Data listing>

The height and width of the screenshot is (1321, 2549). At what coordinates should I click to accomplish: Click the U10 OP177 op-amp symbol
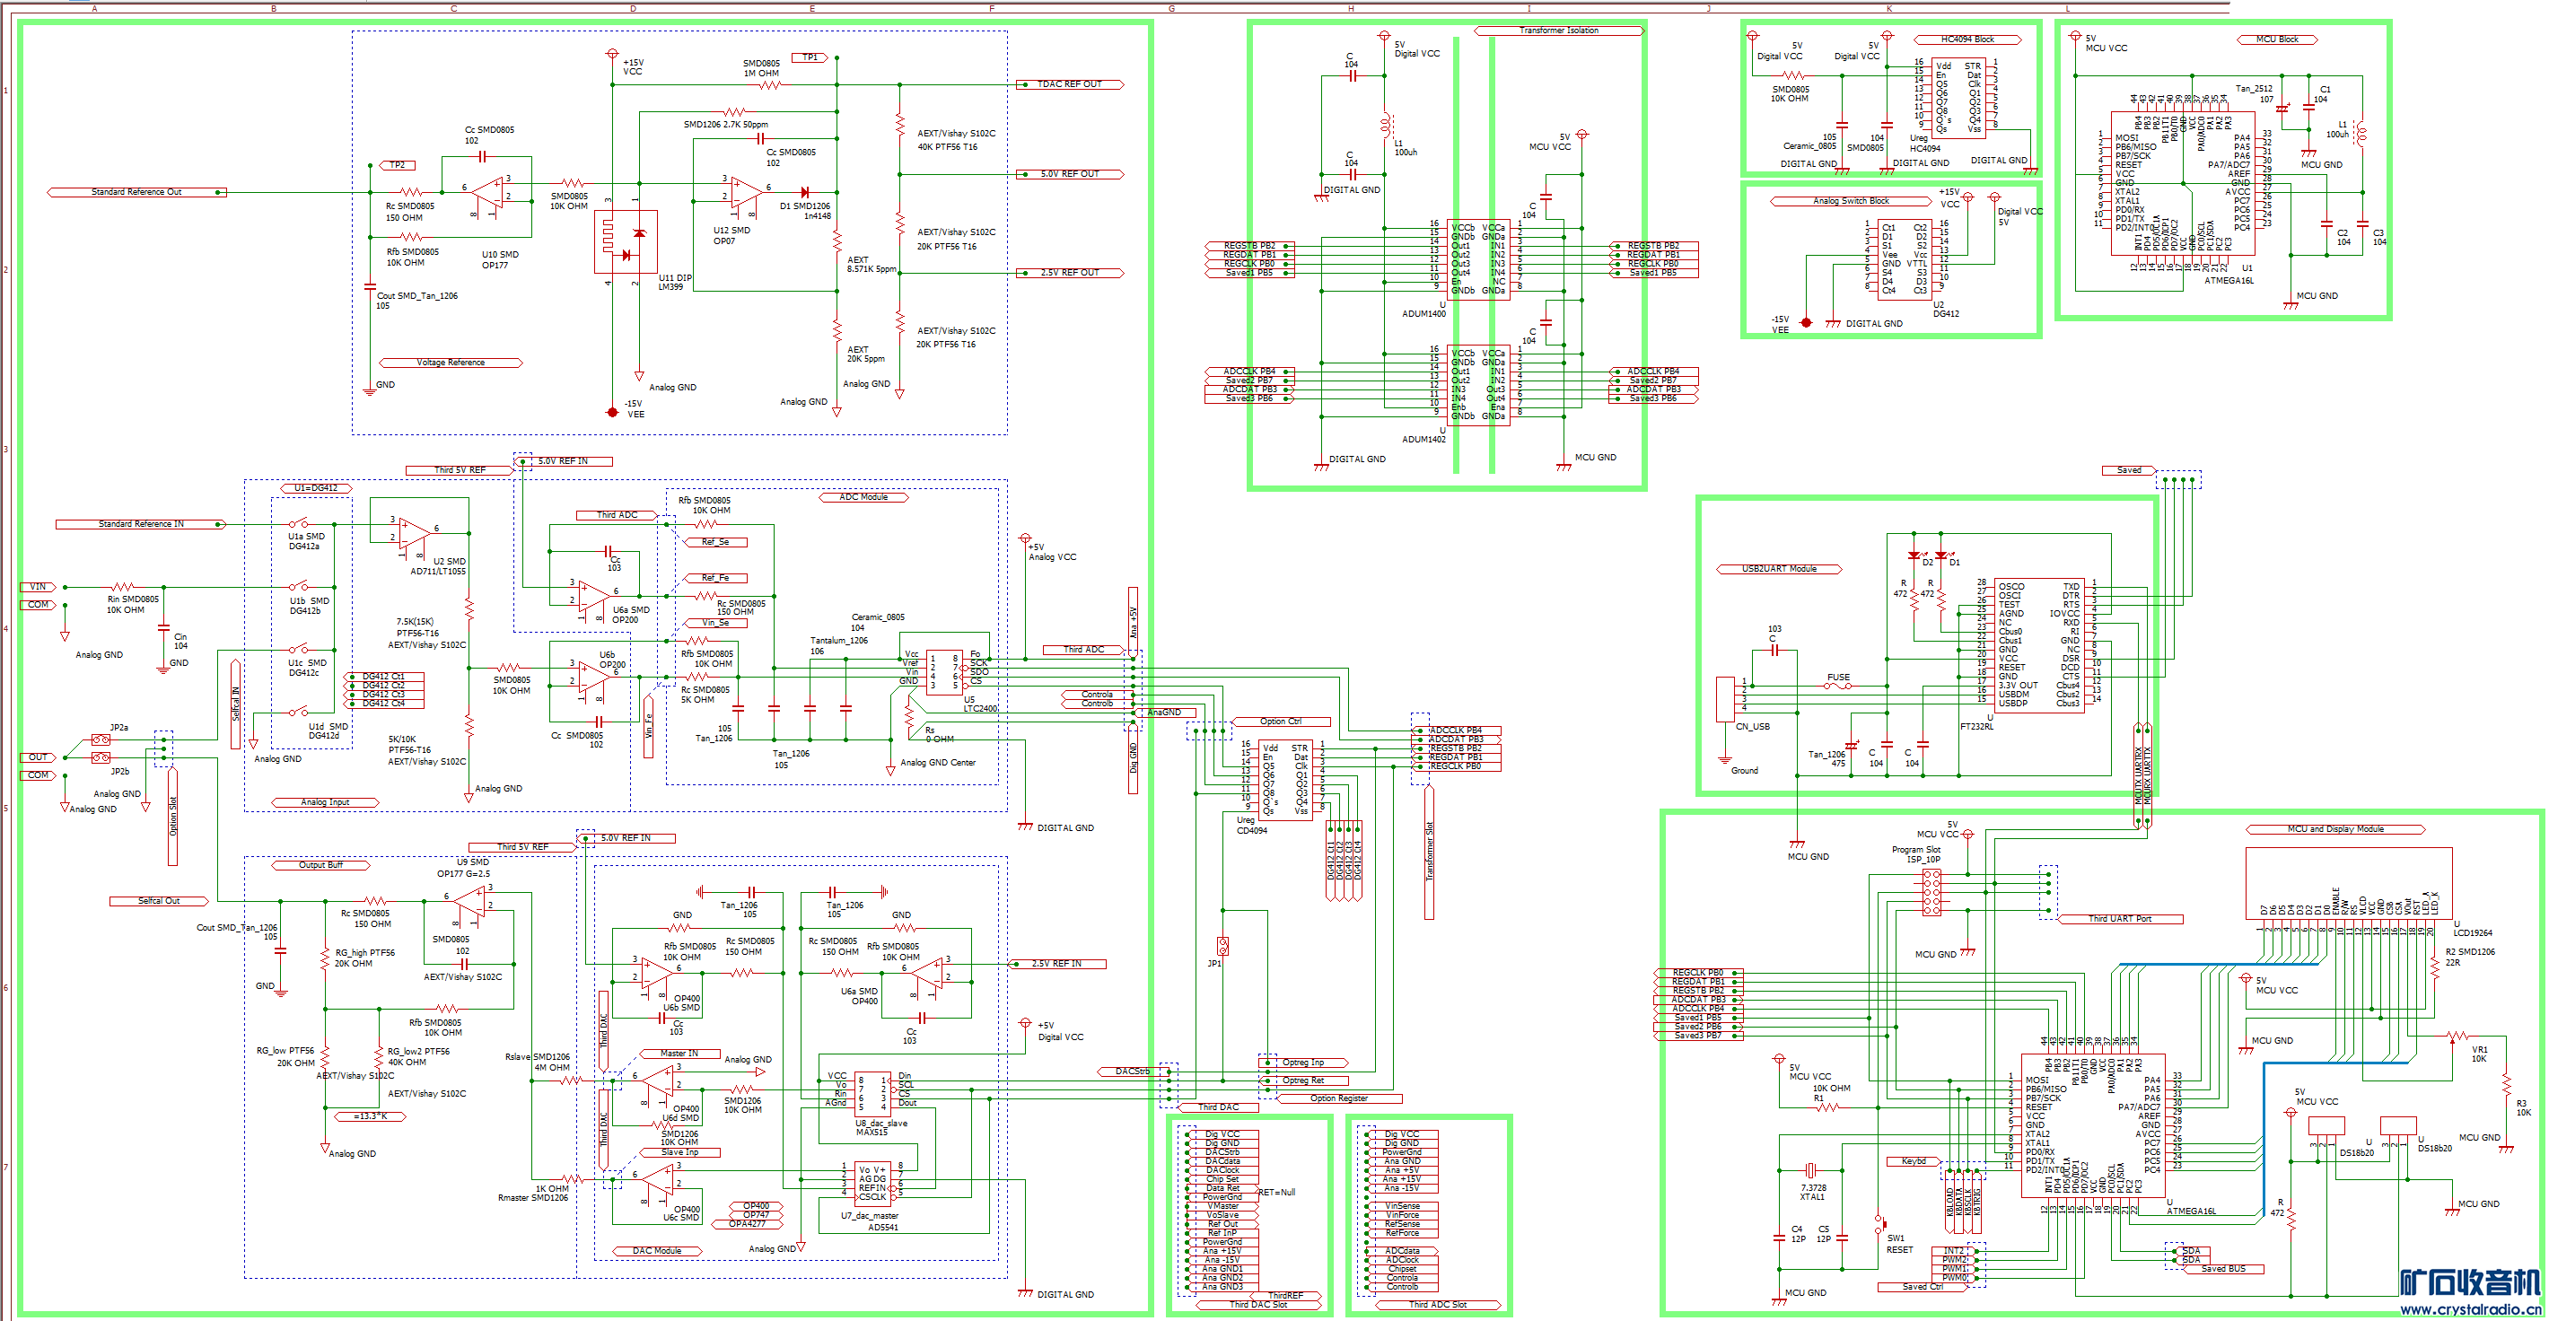pyautogui.click(x=488, y=192)
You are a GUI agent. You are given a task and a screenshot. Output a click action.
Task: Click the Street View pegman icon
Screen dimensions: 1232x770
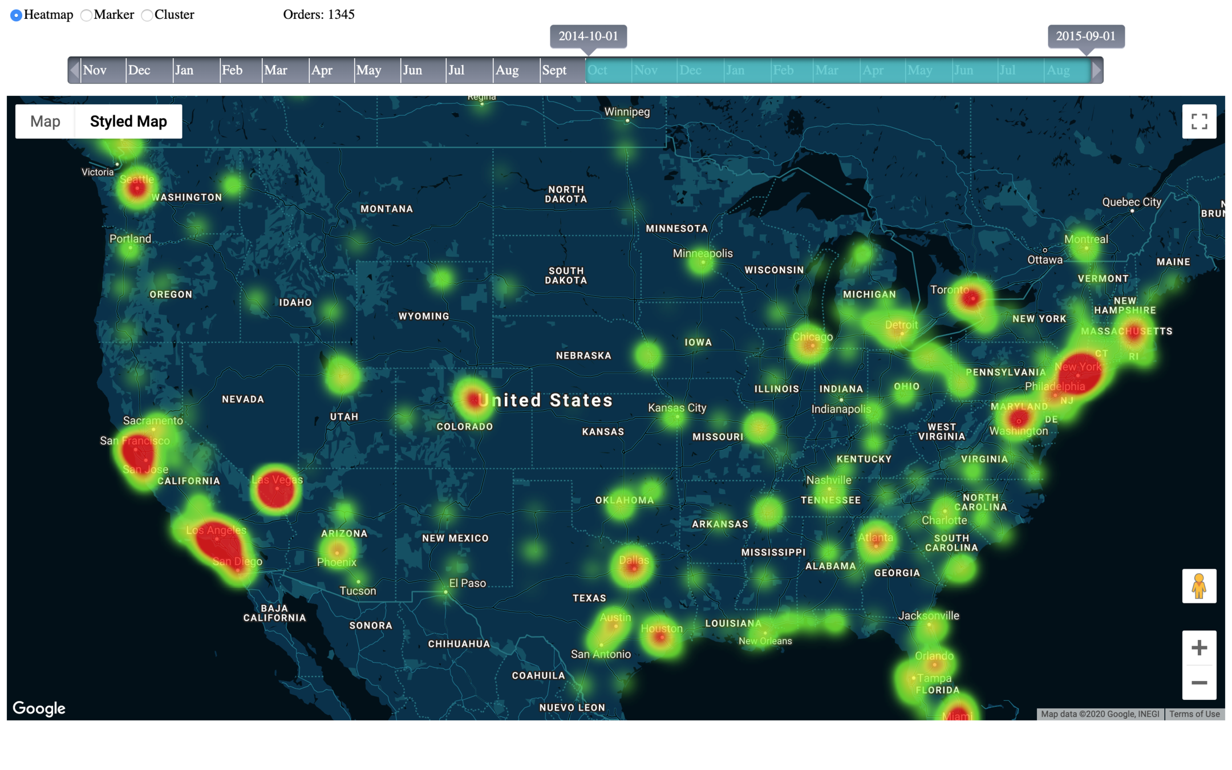pyautogui.click(x=1199, y=586)
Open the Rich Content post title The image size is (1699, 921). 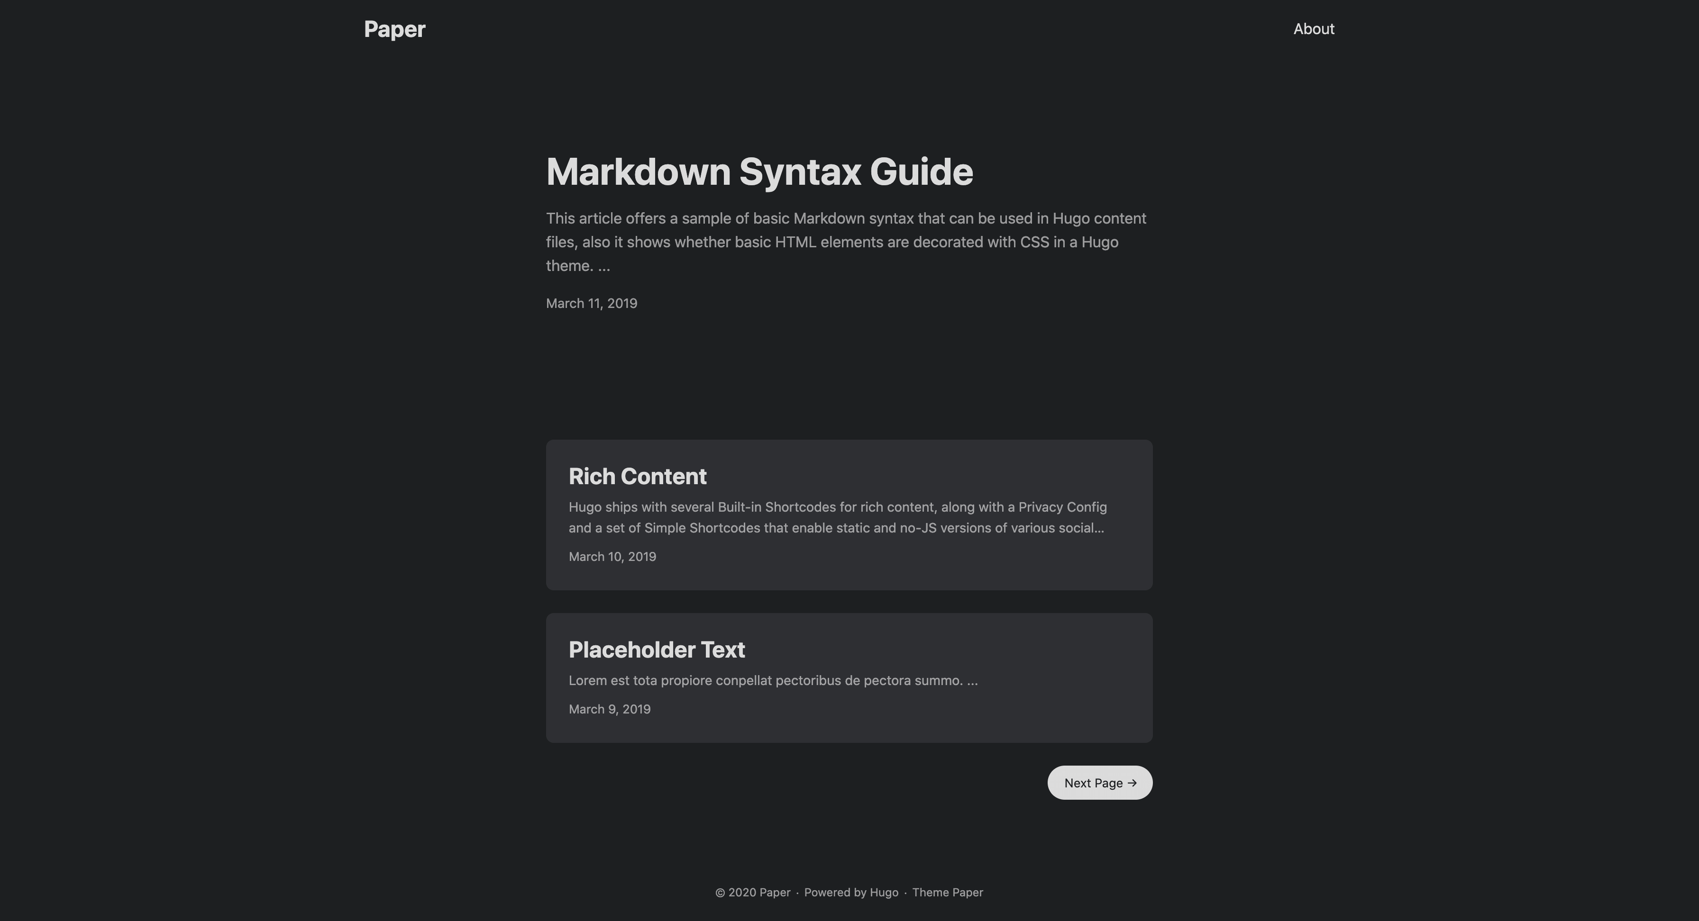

Task goal> For this exercise, return the records above in full and exactly, omitting the images.

Answer box>
The height and width of the screenshot is (1321, 2549). At what coordinates should I click to accomplish: Click the U10 OP177 op-amp symbol
pyautogui.click(x=488, y=192)
You are a GUI agent. You are given a task and a screenshot. Output a click action.
Task: Click the Street View pegman icon
Screen dimensions: 1232x770
pyautogui.click(x=1199, y=586)
Open the Rich Content post title The image size is (1699, 921). 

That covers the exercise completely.